WRITTEN TASK → Rewrite the stretch of lines from the one containing "Open the Java" through the one containing "(x=1255, y=542)" as a numbered list, leaving out blank lines.

======== STORED DATA ========

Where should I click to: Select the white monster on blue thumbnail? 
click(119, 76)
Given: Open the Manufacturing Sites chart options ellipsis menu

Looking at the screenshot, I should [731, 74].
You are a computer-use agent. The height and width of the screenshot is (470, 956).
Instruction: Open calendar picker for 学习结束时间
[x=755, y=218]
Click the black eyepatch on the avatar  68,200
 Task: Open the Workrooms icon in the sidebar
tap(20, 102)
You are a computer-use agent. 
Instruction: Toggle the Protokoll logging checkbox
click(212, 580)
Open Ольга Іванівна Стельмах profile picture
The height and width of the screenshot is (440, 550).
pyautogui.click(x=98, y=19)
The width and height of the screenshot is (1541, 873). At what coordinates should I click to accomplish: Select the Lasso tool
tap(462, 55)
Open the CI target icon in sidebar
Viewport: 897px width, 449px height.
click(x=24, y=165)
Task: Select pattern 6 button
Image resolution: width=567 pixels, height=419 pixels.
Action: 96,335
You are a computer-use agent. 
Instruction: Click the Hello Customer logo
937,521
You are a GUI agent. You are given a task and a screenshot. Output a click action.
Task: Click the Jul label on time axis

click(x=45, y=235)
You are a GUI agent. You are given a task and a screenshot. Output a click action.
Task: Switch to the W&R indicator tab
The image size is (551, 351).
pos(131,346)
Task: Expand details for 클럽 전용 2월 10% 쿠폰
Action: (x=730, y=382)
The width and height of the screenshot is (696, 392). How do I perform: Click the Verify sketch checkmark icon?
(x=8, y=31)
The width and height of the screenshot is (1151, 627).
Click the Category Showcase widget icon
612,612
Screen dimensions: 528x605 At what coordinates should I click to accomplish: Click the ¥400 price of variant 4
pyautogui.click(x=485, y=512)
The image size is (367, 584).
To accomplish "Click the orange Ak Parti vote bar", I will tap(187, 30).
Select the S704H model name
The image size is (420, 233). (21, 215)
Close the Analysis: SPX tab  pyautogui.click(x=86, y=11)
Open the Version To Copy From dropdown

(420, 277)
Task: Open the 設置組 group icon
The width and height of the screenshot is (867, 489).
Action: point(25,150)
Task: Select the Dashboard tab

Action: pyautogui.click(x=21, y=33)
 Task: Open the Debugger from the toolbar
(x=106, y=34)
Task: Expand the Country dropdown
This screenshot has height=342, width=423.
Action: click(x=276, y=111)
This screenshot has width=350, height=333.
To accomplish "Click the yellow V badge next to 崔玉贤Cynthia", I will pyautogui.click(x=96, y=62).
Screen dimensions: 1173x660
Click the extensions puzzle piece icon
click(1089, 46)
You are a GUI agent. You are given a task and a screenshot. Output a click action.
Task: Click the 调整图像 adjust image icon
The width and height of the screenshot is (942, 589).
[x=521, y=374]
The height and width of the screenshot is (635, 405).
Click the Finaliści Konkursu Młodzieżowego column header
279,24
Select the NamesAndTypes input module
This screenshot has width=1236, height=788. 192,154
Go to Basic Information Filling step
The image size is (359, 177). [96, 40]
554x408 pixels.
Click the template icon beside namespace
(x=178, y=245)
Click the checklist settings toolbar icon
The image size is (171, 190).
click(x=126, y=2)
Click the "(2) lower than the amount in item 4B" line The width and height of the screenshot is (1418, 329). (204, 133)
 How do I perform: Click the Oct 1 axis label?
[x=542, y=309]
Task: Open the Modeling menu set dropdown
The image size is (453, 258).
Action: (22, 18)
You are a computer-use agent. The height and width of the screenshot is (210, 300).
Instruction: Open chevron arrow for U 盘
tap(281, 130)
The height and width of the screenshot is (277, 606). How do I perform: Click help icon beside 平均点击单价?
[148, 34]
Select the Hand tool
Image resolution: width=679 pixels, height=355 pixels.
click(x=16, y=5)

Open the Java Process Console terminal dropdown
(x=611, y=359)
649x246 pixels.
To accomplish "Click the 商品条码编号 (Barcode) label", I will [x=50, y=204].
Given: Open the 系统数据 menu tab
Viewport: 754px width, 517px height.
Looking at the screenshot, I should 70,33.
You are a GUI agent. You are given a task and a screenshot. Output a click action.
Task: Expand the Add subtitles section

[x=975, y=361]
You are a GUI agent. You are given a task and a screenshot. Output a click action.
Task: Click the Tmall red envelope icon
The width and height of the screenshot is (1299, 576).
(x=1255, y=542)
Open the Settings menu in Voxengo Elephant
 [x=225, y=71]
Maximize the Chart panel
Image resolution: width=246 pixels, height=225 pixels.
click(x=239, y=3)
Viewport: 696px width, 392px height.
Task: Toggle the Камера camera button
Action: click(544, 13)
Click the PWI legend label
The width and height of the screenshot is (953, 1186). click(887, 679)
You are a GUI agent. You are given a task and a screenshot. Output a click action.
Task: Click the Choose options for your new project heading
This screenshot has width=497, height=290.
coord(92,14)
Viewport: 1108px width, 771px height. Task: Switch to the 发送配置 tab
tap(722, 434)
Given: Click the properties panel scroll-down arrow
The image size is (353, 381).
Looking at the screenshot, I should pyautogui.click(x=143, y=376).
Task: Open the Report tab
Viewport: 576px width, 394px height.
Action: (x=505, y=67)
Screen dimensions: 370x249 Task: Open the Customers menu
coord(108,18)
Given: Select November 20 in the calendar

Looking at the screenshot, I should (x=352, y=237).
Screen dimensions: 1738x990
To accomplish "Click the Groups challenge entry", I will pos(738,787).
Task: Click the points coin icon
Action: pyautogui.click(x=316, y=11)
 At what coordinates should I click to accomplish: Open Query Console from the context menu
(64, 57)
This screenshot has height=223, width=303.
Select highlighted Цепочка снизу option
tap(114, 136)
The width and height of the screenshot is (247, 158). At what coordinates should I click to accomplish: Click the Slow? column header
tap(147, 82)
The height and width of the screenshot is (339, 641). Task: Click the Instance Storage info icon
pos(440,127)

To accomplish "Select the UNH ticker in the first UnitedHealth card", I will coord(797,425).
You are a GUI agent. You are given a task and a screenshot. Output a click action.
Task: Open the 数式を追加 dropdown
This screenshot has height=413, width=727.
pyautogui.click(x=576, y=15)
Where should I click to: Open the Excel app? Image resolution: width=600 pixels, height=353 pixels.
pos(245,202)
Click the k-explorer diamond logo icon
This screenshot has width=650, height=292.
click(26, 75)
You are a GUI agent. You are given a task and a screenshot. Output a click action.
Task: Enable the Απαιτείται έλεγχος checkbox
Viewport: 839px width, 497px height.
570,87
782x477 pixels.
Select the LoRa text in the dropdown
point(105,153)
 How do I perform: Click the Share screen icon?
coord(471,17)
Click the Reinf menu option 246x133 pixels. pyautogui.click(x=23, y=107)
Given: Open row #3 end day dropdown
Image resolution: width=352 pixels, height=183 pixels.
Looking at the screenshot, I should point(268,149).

========

RESPONSE →
1. Open the Java Process Console terminal dropdown
2. (x=611, y=359)
3. 649x246 pixels.
4. To accomplish "Click the 商品条码编号 (Barcode) label", I will [x=50, y=204].
5. Given: Open the 系统数据 menu tab
6. Viewport: 754px width, 517px height.
7. Looking at the screenshot, I should 70,33.
8. You are a GUI agent. You are given a task and a screenshot. Output a click action.
9. Task: Expand the Add subtitles section
10. [x=975, y=361]
11. You are a GUI agent. You are given a task and a screenshot. Output a click action.
12. Task: Click the Tmall red envelope icon
13. The width and height of the screenshot is (1299, 576).
14. (x=1255, y=542)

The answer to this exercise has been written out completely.